En Europe, on ne trouvait pas à la carte, il y a quelques années, de « toasts à l’avocat » (500 000 posts sur le réseau). Or, selon le Guardian, la renommée planétaire de ce fruit exotique (dont le succès pose en fait de nombreux problèmes) est d’abord imputable à Instagram : Il est beau, sain, photogénique, et sa belle couleur verte a colonisé nos réseaux en même temps que nos assiettes du petit-déjeuner, ou plutôt du brunch. Il faut avouer qu’il présente mieux, en photo, que des corn-flakes ramollissant lentement dans un bol de lait.

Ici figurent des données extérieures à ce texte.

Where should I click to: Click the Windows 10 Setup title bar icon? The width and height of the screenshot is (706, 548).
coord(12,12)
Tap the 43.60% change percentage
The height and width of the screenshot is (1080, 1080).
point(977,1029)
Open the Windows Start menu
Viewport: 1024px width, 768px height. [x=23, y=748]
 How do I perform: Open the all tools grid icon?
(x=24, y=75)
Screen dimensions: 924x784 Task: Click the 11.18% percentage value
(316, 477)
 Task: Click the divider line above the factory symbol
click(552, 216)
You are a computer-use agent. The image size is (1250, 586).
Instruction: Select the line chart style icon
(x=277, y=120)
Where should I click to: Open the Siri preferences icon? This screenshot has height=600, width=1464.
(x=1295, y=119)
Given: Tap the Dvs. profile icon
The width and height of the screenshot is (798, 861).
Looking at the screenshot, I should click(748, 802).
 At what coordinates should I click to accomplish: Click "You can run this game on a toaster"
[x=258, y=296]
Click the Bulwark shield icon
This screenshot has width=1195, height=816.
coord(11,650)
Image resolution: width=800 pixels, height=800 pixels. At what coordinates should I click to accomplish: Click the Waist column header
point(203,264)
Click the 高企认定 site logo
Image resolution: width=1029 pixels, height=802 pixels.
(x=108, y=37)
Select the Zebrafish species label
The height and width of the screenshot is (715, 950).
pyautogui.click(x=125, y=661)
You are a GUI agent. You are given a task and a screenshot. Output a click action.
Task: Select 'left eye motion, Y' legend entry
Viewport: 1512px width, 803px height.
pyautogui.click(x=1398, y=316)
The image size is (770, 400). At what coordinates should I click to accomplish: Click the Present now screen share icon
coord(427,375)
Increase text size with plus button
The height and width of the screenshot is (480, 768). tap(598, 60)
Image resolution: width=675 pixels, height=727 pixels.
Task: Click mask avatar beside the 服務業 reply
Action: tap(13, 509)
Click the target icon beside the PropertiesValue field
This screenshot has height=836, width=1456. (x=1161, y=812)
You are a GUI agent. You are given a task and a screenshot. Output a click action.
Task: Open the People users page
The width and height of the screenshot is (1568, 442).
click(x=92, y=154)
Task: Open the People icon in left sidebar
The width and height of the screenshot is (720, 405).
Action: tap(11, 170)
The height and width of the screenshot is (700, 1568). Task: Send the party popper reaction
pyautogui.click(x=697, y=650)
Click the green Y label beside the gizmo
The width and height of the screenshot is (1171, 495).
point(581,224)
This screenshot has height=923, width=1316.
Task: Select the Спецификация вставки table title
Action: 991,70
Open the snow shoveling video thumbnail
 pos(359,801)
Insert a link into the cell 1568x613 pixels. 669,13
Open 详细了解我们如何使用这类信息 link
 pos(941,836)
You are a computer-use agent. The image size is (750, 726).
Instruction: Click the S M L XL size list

Le raisonnement est séduisant, et peut-être que Instagram a réellement contribué à rendre célèbres certains aliments. Mais les modes et autres tendances culinaires voyagent depuis un moment, et Instagram est loin d’être à l’origine de la réappropriation de traditions culinaires qui ne sont pas les nôtres. En fait, selon le sociologue de l’alimentation Jean-Pierre Poulain, notre alimentation est traversée par trois grands courants :

  • la « relocalisation », c’est-à-dire le fait pour une région donnée de remettre à jour des produits présentés comme authentiques, de manière plus ou moins industrialisée (une gamme comme Reflets de France chez Carrefour est emblématique de ce phénomène).
  • la « transnationalisation », le phénomène qui se produit lorsqu’une tradition culinaire est réappropriée et transformée dans une autre région du monde. Un bon exemple : la deep dish pizza, un plat traditionnel de Chicago, qui n’a rien – mais alors vraiment rien – à voir avec une pizza napolitaine authentique.
  • l’exotisme, qui est le fait de manger la cuisine locale de quelqu’un d’autre.

Ces trois phénomènes existent depuis le début de l’industrialisation de la production et de la distribution alimentaire dans les années 1960. Dans la mondialisation des goûts, Instagram ou Facebook jouent donc le rôle d’amplificateur, selon le spécialiste. Mais le phénomène les précède largement.

Et, n’en déplaise à la belle théorie du toast à l’avocat, il n’est pas prouvé que nos goûts s’uniformisent. Lorsque l’on partage une photo de ce que l’on mange, on témoigne également d’une diversité culturelle, « dont nos repas constituent des marqueurs », explique Jean-Pierre Poulain. On montre que l’on mange différemment là où on se trouve qu’ailleurs. Parce qu’on est dans un endroit précis – chez soi, en voyage, au restaurant –, la nourriture est jugée intéressante à montrer. Internet est aussi un excellent moyen d’explorer la diversité culturelle qui se joue dans nos assiettes.